Saturday, March 2, 2013

Babies Need To Be Nurtured!

The incredible journey of our lives starts out literally in a breath taking way. From the very first moment that we are born into this world we are a combination of many things.  We are of course a combination of both sides of our families. Your mouth a little like Aunt Jessie's on mom's side and ears as big as Uncle Ted's on dad's side. Fiery tempered like grandpa Smitty but good looking like grandma Sarah and so on. But there are other traits too, traits that we don't usually acknowledge.

We are born with DNA that spans back much further than we can imagine. DNA that goes back so far that in every new human there are genetic memories. What are these?
 For example worms are not normally afraid of light but in a scientific experiment scientists gave a group of worms electric shocks when the lights went on. Of course they became fearful of any light, however the interesting thing is, their offspring were actually born afraid of light. Even tho this experiment was not done on them!

With humans one thing is we all come from days when there was lots of danger especially for  newborns and children. So much so that if a mother were to put her infant down when he did not want and he cried, a predator would have an easy lunch or if a mother were to let her baby cry for any reason and not sooth him immediately it would attract some very unwanted attention, think lions! So mothers who invested 9 plus months carrying their baby during gestation were not likely to ignore their offspring. In fact survival depended on responding in a nurturing way to babies and children. Largely the nurtured survived and the not nurtured perished and on this went. So much so that offspring were born subconsciously expecting to be nurtured and they are still born expecting to be nurtured!

This expectation comes from the DNA where genetic memory is held. Have you ever witnessed a wild animal or even a bird not tend to their needy baby or even to an older offspring? Those that are lacking in this necessary parenting behavior have babies that do perish. So babies "know" what feels right and what does not. Since babies have been comforted since the beginning of at least mammal and bird life on earth, it does only good, huge amounts of good to comfort your baby. Putting your baby into a fear emotion by not comforting him will only create stress for him and yourself and can be the start of a mentality that tells him he is not cared for.

 Some confused but perhaps well meaning "experts" may spread their words around confusing mothers and fathers but what has worked for our species since the beginning and works for other successful species since the beginning till now, will still work now and into the future.
On the other hand when we view our culture with it's pushing children away, weaning too early (for a hominid), and not holding our babies nearly enough plus our coming up with odd experiments like letting babies self sooth (this by the way is a experiment when you realize anything done that is abnormal for how to treat a helpless baby can bear very bad results), we view a culture with lots of anti survival things going on, like drug addition for example.

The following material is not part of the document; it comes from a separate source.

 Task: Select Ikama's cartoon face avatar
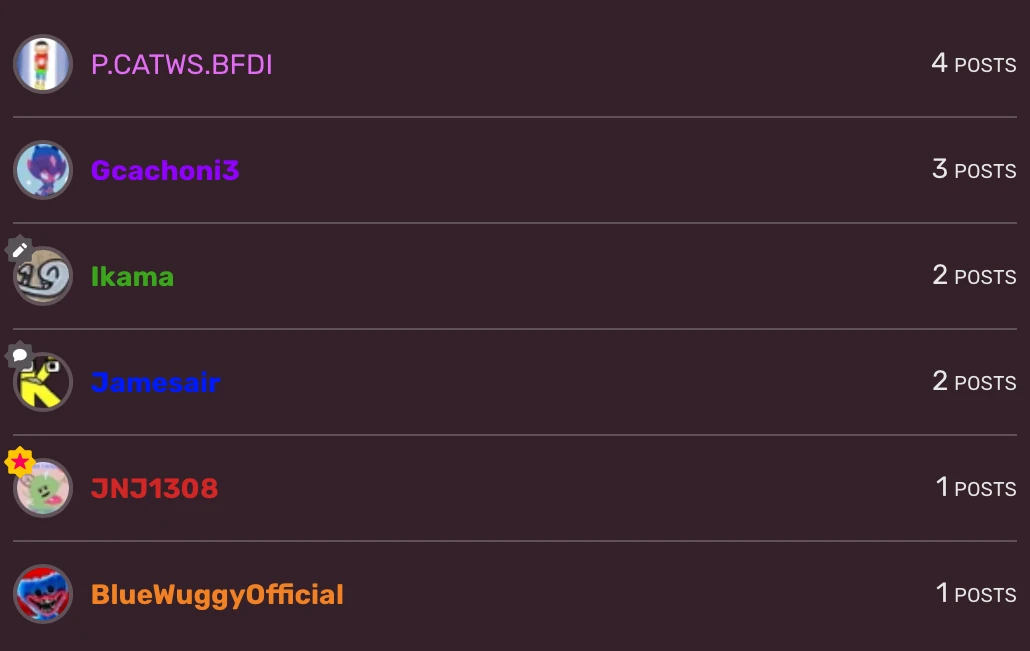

 As many of you can see humans seem to be experiencing greater and greater amounts of deep depression and violent behavior. It seems that when we face an infant who is born to follow his developmental rights to be nursed, held and nurtured, and he gets only a fraction of this with well meaning parents that are following societies latest trends, we are shortchanging the infant and the grown human he is going to be.

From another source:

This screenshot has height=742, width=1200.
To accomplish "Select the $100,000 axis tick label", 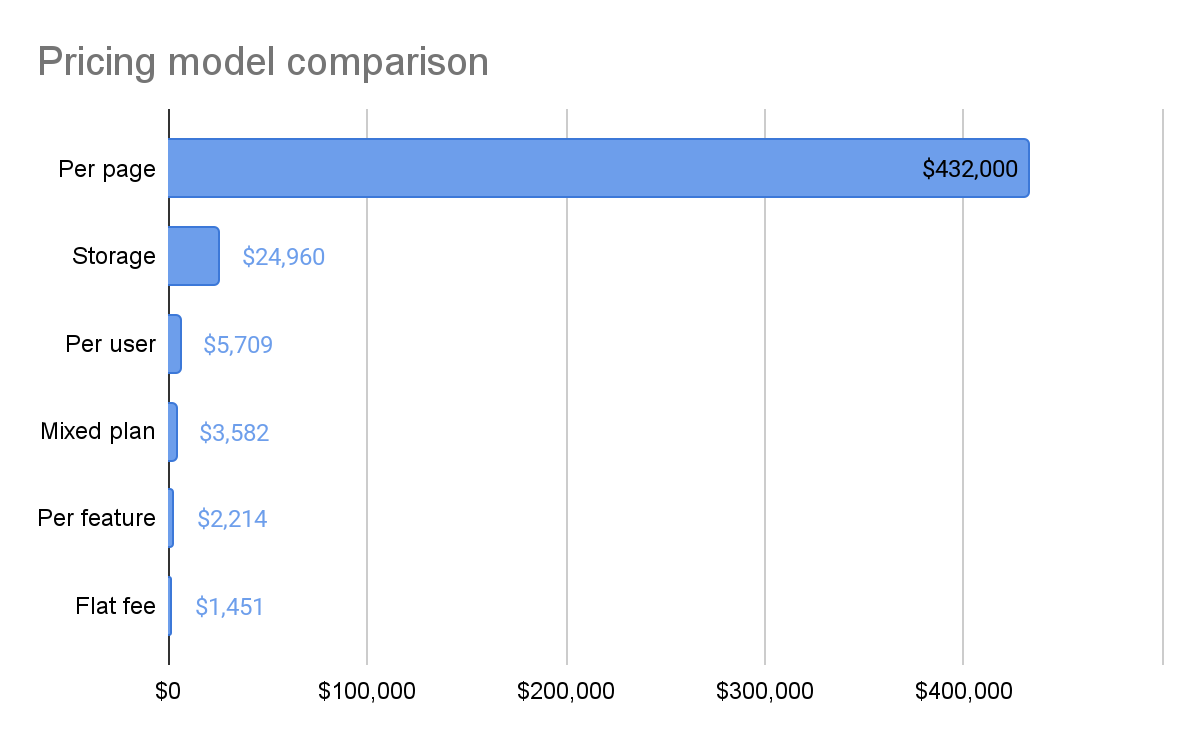I will [366, 691].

By the time an infant in our society is 2 years old he will have experienced hundreds and hundreds of hours of crying instead of infants born in cultures where there is hardly a cry because these cultures and tribes parent from their heart and genetic memories instead from their heads.
When a human grows up with his first experiences (even though he most likely does not consciously  remember them) telling him that he is not cared for enough to be consoled and nurtured, he grows up feeling insecure, angry and hurt and he gets use to these feelings. Many spend the rest of their lives with this sadness and anxiety or anger.

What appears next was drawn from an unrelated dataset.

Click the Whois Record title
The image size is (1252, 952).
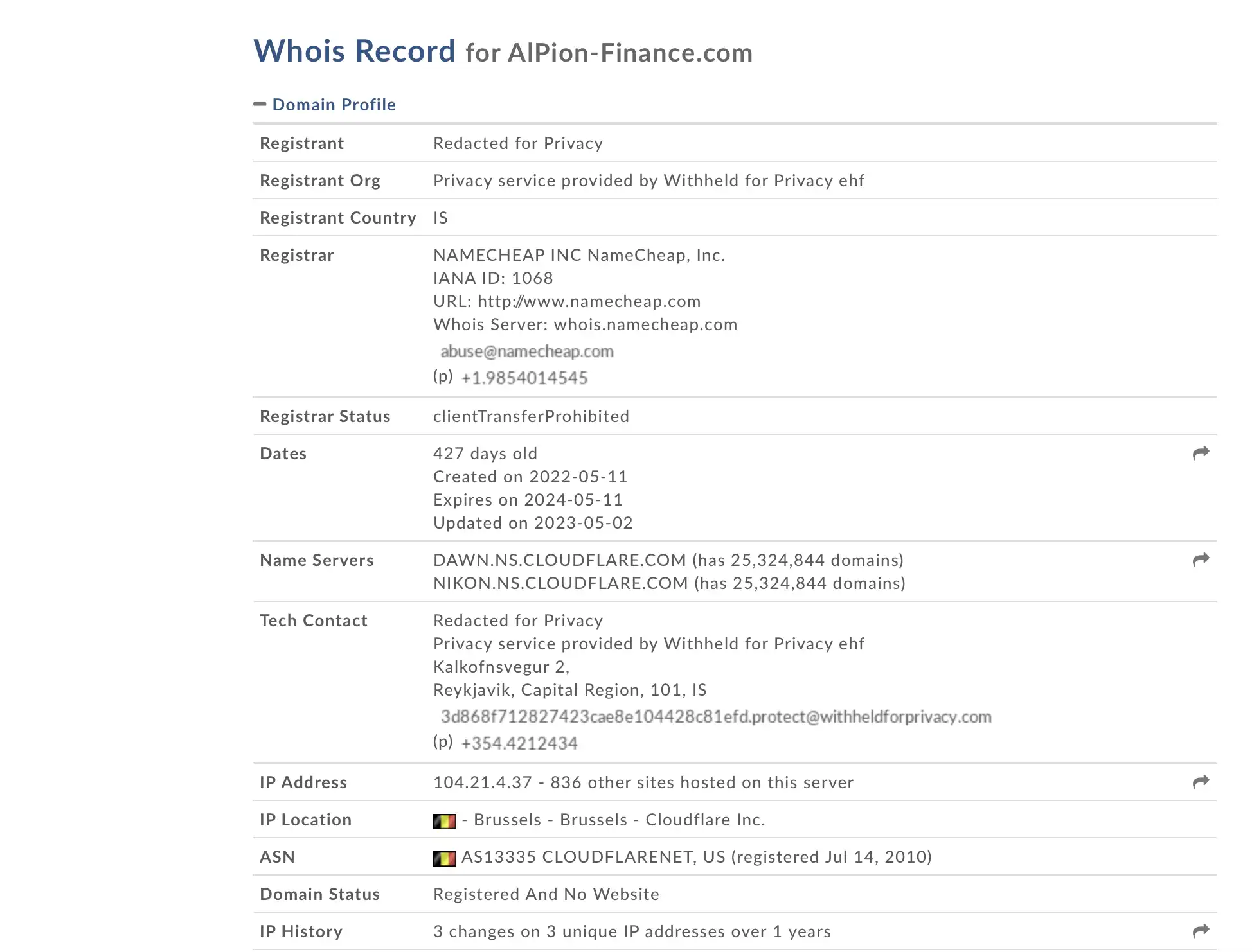(x=354, y=51)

Of course here in our society there are times when your child can not have what he may want at that moment (like more sugar or more tv etc.) but as long as he is given what he needs from the very beginning and that he has feelings of being loved and nurtured he will also have feelings of being safe and that builds confidence and with confidence he will be able to make it through the challenges life may throw his way!

In essence you can never go wrong when you parent from your heart.
As the saying goes love is patient and love is kind!